18,6km – with Prasana.
Today wasn’t as bad as yesterday. I’m 5cm shorter and my feet are tired from all this walking yesterday but the path was much more comfortable to walk on today. Not too many ups and downs, the way even and well maintained. We started in Pendeen walking through an area of Geevor Mine and other disused tin mines. Cornwall was world leader in tin production in the 1860s/70s but production declined in the late 19th century due to overseas competitors. These days Geevor Mine is a museum. I could see Frodo walking through this landscape on his way to destroy the one ring. Maybe it wasn’t as dark but it was definitely an interesting area to walk through.

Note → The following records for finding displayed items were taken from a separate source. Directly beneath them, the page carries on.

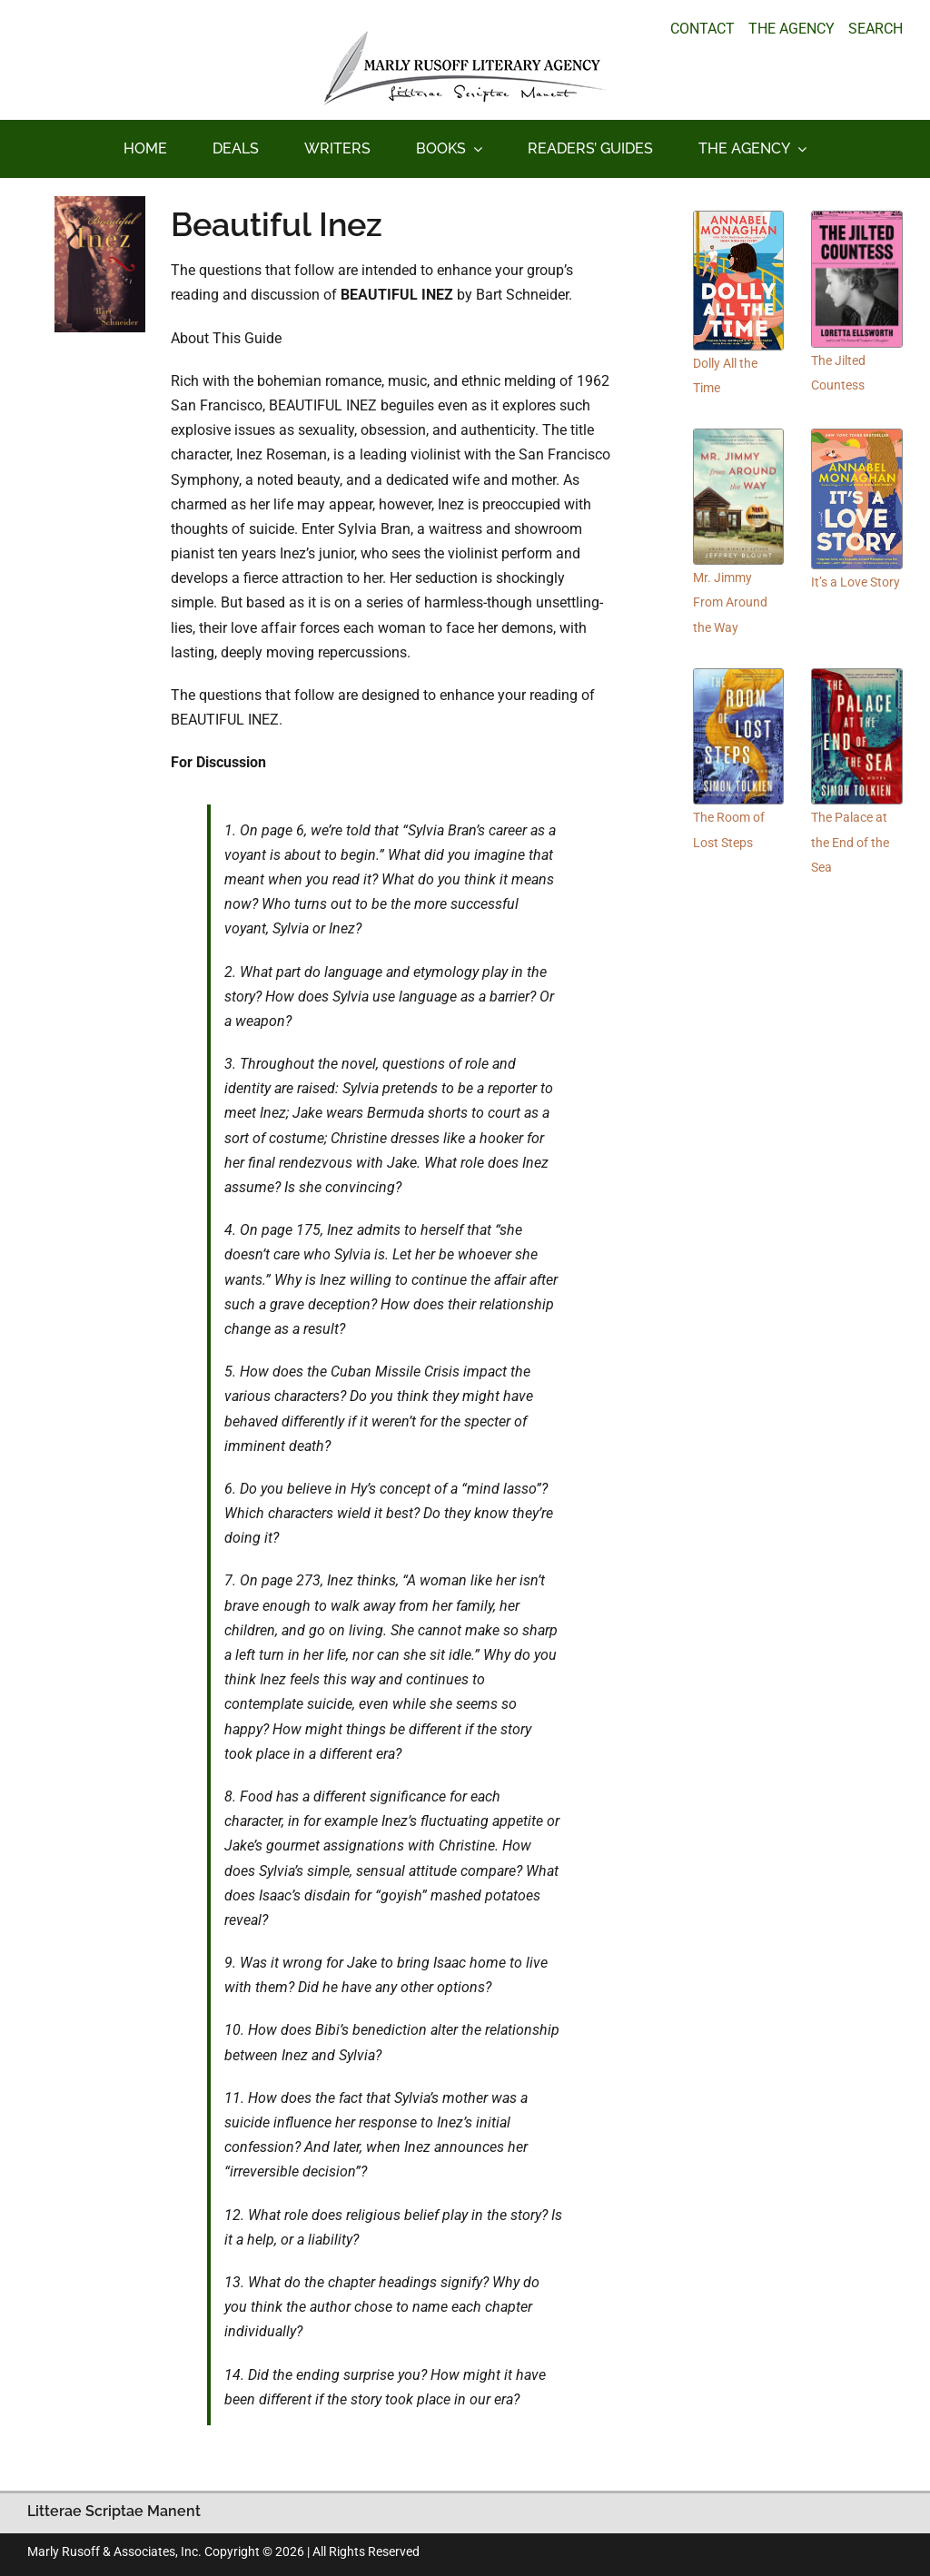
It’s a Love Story (855, 582)
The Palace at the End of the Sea (850, 841)
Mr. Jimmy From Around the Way (730, 602)
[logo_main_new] (465, 37)
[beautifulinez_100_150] (99, 203)
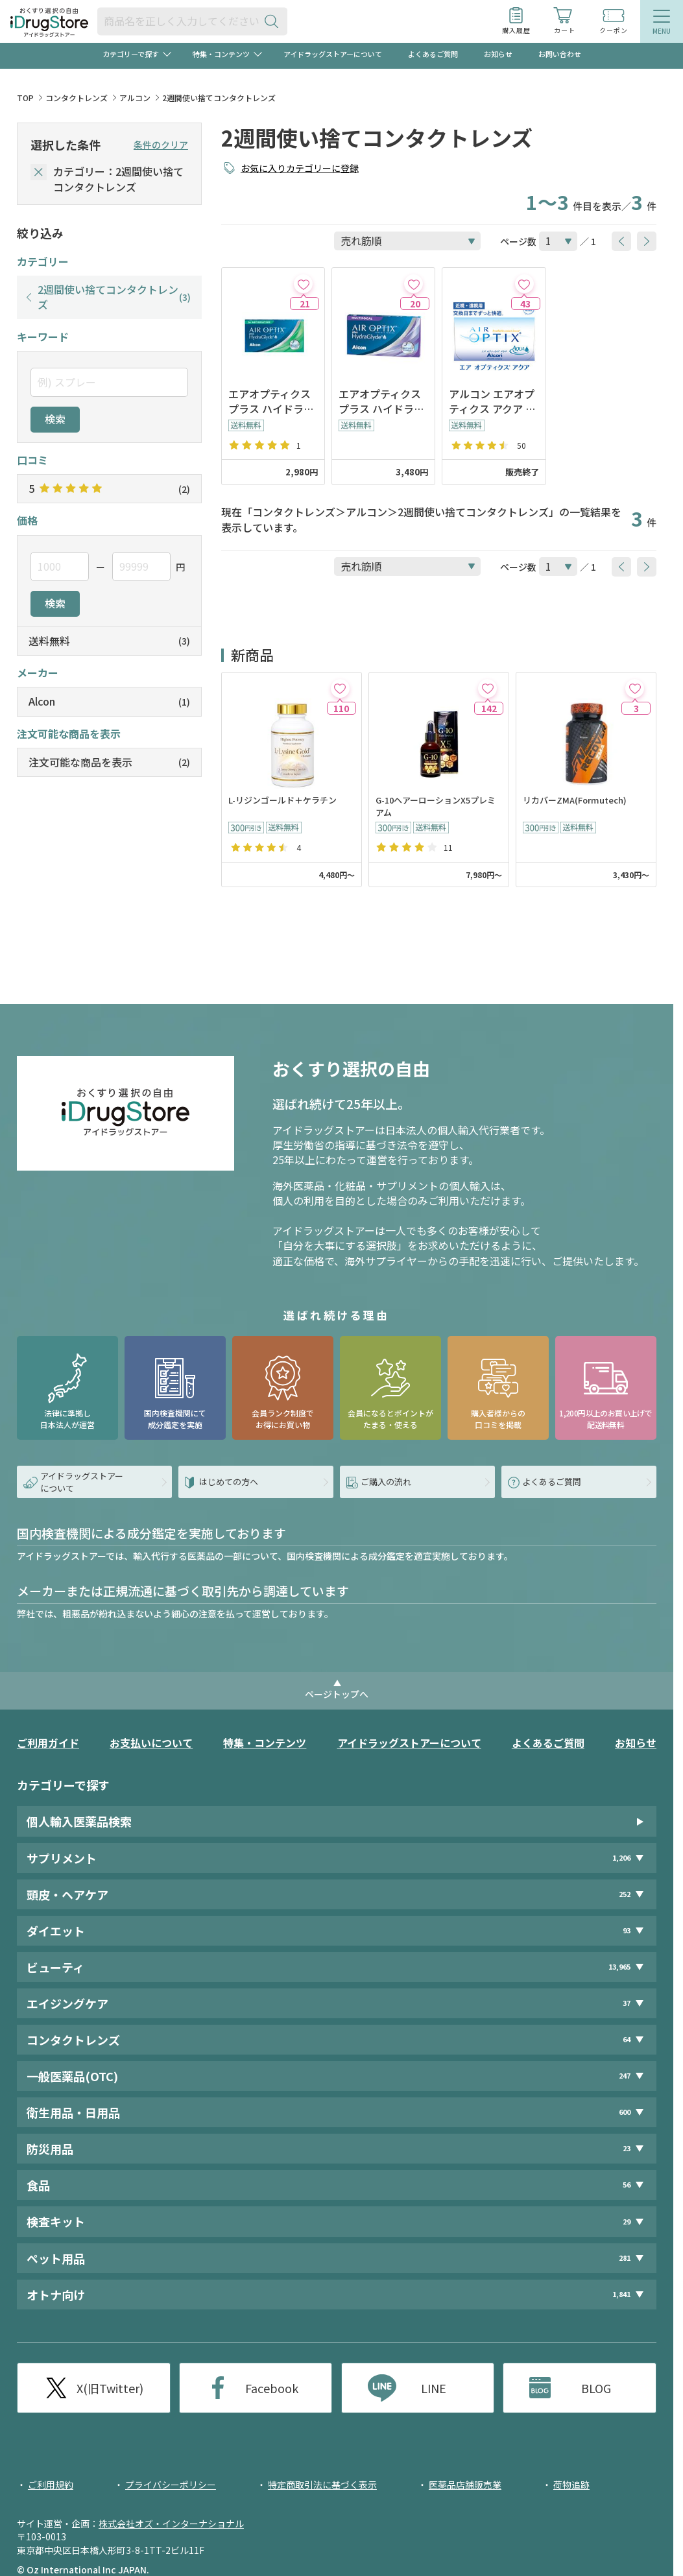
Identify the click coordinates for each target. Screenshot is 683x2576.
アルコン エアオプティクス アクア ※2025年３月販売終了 (492, 401)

In Cape Cornwall we had a coffee stop with a fantastic date slice and chatted with Annie, a lovely bubbly lady working for National Trust. She gave us tips where to get nice food in the next villages and estimated times how long it would take us to get to Porthcurno. She also gave us advice on seal watching. Starting from May, June you can see seals everywhere long the Cornish coastline. April is a little to early as it’s still too cold, but if you’re lucky you can see some in Whitesand Bay, near St. Ives on Seal Island and definitely at Godrevy Point. (Wherever you are at the Cornish coast, ask the locals to show you (best on a map) where to see seals.)
We finished our walk in Land’s End, England’s most western tip, after 19km. Very touristy. From there we took a bus to Porthcurno where we stayed at a B&B. The good thing about small villages is that they have at least 2 pubs. And the locals can tell you to which one to go :-).